Sparta8 Posted September 22, 2009 Posted September 22, 2009 Having read my wife's many professions of love and desire for a man she had met just days before, I would rank the "desire" as more hurtful than the dishonesty. The dishonesty was something very new and shocking and it puzzled me a great deal. I still get very angry about it and it has altered the way I see my wife's character. We are on the mend now, 17 months later, but my perception of her has changed and may never fully recover. But reading about the love and desire was worse. Had they not been making plans to meet and consumate that love and desire, I would feel differently about it. The dishonesty made me question her character. But the desire, combined with the intent to act upon it, made me question not only her character but also my own self worth.
NoIDidn't Posted September 23, 2009 Posted September 23, 2009 I don't think the question asked was very honest, at least not to yourself. I think the dishonesty is worse too. I was also married by 24 (but not for a quarter of my life). I remember having a similar, and equally ridiculous (LOL) conversation then with my H. It was about friends of the opposite sex - exes at that. He felt that he should be able to talk to them whenever he wanted, even if he knew they wanted to undermine our marriage, all because he would tell me that he was speaking with them. I was livid just like your W. And told him that he had a choice: them or me. What you are suggesting to your W is unbelievably insensitive and hurtful. You wouldn't allow her the same opportunity, so why should you try to get it for yourself. My marriage struggled quite a bit because of this. I lost my ability to trust my H for a long time. His request basically said he wasn't committed to "me" to "us". And that's exactly what your actions are saying. You are suggesting that an affair is okay, that cheating on her is okay, because you tell her about it. Its not.
ladydesigner Posted September 23, 2009 Posted September 23, 2009 Sounds like a revenge affair on the horizon.

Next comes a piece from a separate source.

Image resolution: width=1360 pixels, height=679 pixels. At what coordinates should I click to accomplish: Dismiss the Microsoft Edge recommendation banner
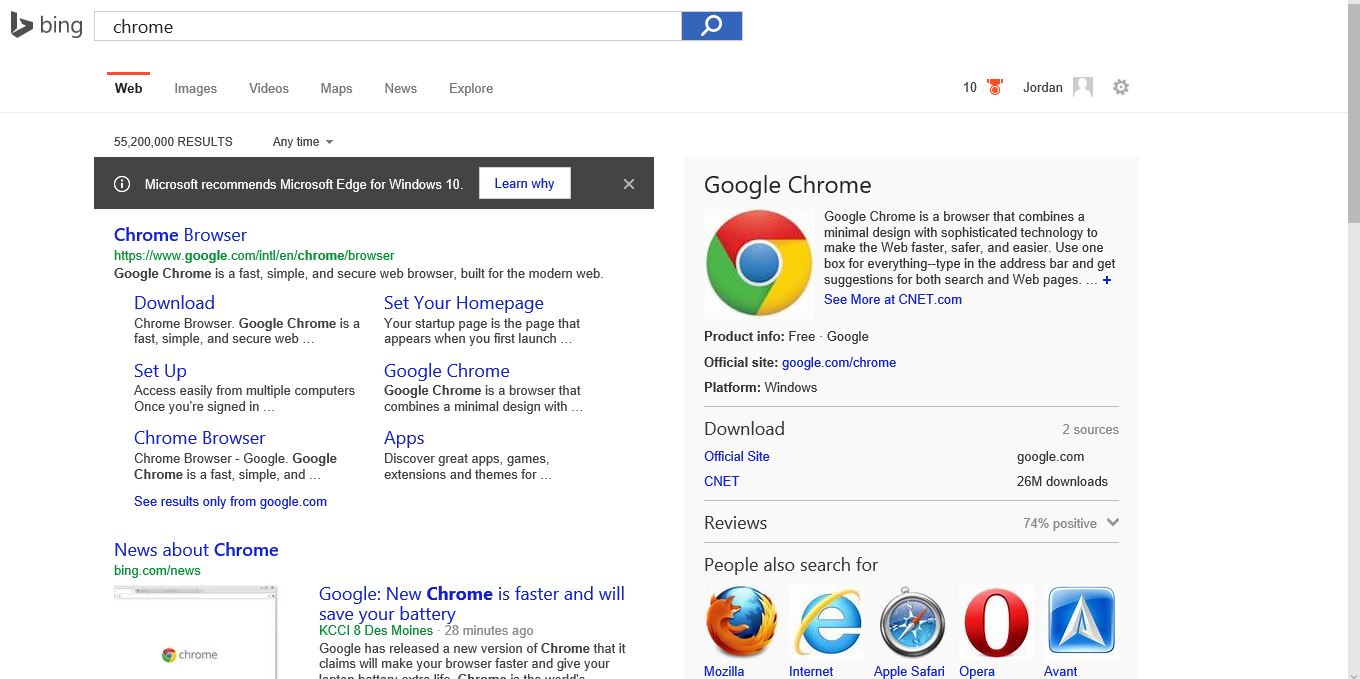(x=629, y=184)
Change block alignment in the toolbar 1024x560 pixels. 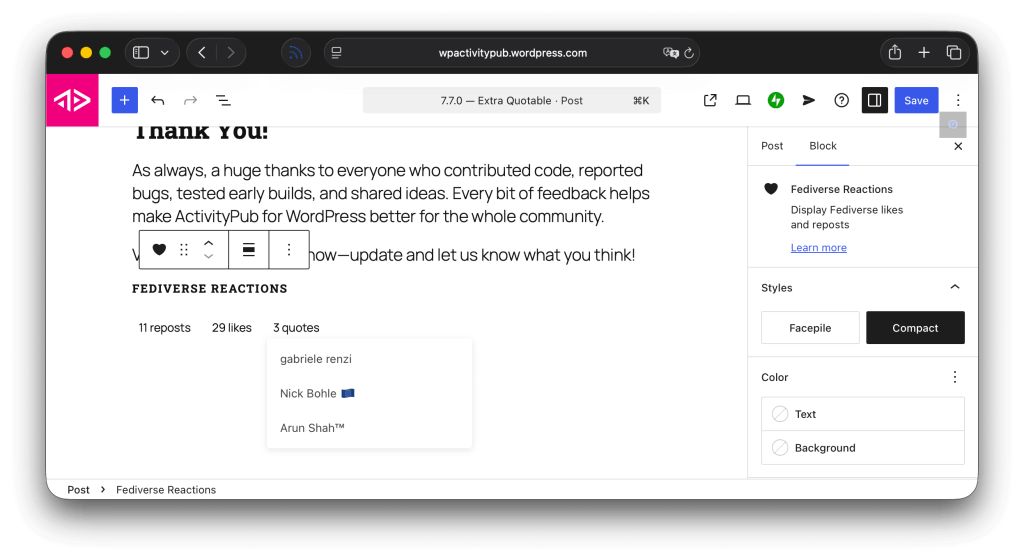click(x=249, y=250)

I fell in love with a co-worker after my H cheated on me. IT IS NOT WORTH IT. I would separate first. If you feel like your marriage is worth salvaging then make the M work and put all your effort into that. Do you have kids? I know that makes it a lot harder. I think I'm kind of in the same boat. I am definitely not in love or have an ounce of passion left for my husband. I have a lot of resentment and disrespect for him. My marriage is very close to ending. What keeps me hanging on is the kids. I know this is not the right answer and most would tell me to divorce... maybe I will. I hope you find what you are really looking for. Good Luck!!! It sucks to be in limbo.
Trialbyfire Posted September 23, 2009 Posted September 23, 2009 It always stuns me when after all the pain/hurt/confusion/depression people suffer after being afflicted with an adulterous partner, they turn around and do it back to the partner they forgave. It's totally unfathomable that people will sink to the same depths, that hurt them so badly in the past. Infidelity consists of emotional trauma to the partner. You can lawyer all you want and attempt to play the semantics game, but at the end of the day, you're doing the same horrific thing back to your spouse, that you experienced yourself. Be a man and either walk or stay. The fence post up your arse, isn't healthy.